BEGIN Data supplied

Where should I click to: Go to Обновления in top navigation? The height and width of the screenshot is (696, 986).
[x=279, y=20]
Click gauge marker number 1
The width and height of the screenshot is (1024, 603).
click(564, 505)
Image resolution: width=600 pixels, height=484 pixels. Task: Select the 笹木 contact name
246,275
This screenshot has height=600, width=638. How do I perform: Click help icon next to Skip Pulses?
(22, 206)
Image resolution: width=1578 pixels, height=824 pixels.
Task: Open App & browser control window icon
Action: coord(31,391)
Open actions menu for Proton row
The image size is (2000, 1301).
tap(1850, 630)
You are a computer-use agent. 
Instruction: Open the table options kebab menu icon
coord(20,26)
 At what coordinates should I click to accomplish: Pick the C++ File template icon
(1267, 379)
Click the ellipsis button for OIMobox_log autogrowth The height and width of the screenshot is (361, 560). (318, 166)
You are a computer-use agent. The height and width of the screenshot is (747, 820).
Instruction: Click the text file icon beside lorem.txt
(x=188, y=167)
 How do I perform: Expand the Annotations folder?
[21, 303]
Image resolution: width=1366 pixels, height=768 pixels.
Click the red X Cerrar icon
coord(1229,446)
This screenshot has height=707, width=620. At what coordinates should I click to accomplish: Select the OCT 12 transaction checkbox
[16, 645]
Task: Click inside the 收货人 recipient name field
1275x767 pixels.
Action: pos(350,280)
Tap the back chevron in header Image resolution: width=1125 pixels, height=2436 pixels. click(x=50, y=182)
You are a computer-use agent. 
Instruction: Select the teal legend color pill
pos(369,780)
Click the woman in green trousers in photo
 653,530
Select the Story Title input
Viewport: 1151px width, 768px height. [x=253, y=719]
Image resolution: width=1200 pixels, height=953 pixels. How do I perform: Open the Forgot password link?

END Data supplied

* **What the exercise asks**
Put the data into a Markdown table with the columns No. and Line, one row per line. Begin at the line that has "At what coordinates should I click to accomplish: Pick", stop after the last line of the data, and leave out blank lines.

* **Solution to this exercise**
| No. | Line |
|---|---|
| 1 |  At what coordinates should I click to accomplish: Pick the C++ File template icon |
| 2 | (1267, 379) |
| 3 | Click the ellipsis button for OIMobox_log autogrowth The height and width of the screenshot is (361, 560). (318, 166) |
| 4 | You are a computer-use agent. The height and width of the screenshot is (747, 820). |
| 5 | Instruction: Click the text file icon beside lorem.txt |
| 6 | (x=188, y=167) |
| 7 |  How do I perform: Expand the Annotations folder? |
| 8 | [21, 303] |
| 9 | Image resolution: width=1366 pixels, height=768 pixels. |
| 10 | Click the red X Cerrar icon |
| 11 | coord(1229,446) |
| 12 | This screenshot has height=707, width=620. At what coordinates should I click to accomplish: Select the OCT 12 transaction checkbox |
| 13 | [16, 645] |
| 14 | Task: Click inside the 收货人 recipient name field |
| 15 | 1275x767 pixels. |
| 16 | Action: pos(350,280) |
| 17 | Tap the back chevron in header Image resolution: width=1125 pixels, height=2436 pixels. click(x=50, y=182) |
| 18 | You are a computer-use agent.  |
| 19 | Instruction: Select the teal legend color pill |
| 20 | pos(369,780) |
| 21 | Click the woman in green trousers in photo |
| 22 |  653,530 |
| 23 | Select the Story Title input |
| 24 | Viewport: 1151px width, 768px height. [x=253, y=719] |
| 25 | Image resolution: width=1200 pixels, height=953 pixels. How do I perform: Open the Forgot password link? |